Heartburn is a burning feeling in the chest, explained the national health service (NHS).

It occurs when stomach acid travels up towards the throat (known as acid reflux).

Symptoms include:

  • A burning sensation in the middle of the chest
  • An unpleasant sour taste in your mouth, caused by stomach acid
  • Recurring cough or hiccups
  • A hoarse voice
  • Bad breath
  • Bloating and feeling sick

“Your symptoms will probably be worse after eating, when lying down and when bending over,” added the NHS.

Most people get heartburn from time to time, but if it’s a reoccurring problem, coffee can make it worse.

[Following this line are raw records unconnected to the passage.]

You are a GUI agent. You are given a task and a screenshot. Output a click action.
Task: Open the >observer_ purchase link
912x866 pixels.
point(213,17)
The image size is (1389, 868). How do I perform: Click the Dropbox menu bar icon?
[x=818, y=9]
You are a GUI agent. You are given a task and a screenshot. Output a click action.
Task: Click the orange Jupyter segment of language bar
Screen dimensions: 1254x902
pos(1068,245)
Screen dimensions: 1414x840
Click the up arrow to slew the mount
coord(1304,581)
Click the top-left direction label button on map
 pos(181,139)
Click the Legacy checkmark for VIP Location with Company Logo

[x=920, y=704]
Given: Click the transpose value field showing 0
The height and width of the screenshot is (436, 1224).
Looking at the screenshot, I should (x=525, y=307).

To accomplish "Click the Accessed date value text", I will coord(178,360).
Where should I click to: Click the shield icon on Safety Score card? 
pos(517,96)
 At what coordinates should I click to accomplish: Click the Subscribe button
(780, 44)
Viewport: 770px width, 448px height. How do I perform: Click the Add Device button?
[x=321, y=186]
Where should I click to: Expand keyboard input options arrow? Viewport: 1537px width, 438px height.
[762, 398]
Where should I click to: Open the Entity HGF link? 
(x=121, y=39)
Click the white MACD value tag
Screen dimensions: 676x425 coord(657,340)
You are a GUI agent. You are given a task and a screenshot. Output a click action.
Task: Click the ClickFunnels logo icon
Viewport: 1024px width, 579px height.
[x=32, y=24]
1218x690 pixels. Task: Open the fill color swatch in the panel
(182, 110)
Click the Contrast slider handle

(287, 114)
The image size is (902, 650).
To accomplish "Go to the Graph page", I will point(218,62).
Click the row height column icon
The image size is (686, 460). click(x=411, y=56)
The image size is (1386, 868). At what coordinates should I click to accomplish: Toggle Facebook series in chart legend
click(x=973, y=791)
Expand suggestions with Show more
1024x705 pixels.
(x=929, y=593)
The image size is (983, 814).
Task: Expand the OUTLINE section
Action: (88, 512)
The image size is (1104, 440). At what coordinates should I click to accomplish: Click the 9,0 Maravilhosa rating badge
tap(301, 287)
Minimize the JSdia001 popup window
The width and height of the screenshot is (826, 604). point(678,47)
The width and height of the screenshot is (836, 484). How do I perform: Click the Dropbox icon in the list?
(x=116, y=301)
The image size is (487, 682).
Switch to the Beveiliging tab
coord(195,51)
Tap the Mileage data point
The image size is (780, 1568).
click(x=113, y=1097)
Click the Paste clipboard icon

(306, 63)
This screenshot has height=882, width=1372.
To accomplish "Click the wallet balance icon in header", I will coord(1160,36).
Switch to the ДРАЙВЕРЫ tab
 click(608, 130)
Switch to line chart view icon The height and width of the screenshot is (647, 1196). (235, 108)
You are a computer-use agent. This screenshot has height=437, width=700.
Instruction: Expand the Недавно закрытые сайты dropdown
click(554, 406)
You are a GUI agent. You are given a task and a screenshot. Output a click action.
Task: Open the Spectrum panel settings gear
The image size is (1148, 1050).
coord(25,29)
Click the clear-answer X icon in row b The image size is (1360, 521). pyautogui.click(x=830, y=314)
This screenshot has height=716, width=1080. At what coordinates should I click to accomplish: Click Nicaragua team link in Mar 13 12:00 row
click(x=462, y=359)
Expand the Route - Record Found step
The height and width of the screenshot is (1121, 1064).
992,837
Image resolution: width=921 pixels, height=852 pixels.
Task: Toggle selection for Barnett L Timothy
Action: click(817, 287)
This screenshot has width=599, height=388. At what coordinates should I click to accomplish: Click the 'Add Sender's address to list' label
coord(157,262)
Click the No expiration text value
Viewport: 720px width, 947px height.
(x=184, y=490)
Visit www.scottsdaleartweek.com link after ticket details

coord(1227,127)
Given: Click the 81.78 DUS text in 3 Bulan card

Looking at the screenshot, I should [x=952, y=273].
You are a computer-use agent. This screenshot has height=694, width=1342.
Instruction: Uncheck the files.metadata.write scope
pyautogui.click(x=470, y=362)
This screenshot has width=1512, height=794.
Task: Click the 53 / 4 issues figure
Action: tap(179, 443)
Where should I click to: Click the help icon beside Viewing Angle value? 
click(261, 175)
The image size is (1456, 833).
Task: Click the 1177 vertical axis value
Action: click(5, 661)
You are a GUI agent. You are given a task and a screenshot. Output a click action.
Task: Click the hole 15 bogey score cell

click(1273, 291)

The AARP noted that caffeine is “highly acidic and is irritating to the gastrointestinal tract”.

Even switching to decaf coffee won’t help if you suffer from an upset stomach after drinking the brew.

In those situations, “avoiding coffee is the only solution”, said the AARP.

Although coffee can increase anxiety, lead to insomnia, and cause dependency, in small amounts, coffee has some health benefits.

The AARP pointed out that coffee consumption has been linked to the reduction of cognitive decline in older age.

Citing a study produced by researchers at the University of Florida, coffee consumption in mid life was linked to a 70 percent reduction in the chance of developing dementia.

Furthermore, studies have shown that coffee may lower the risk of oral cancer.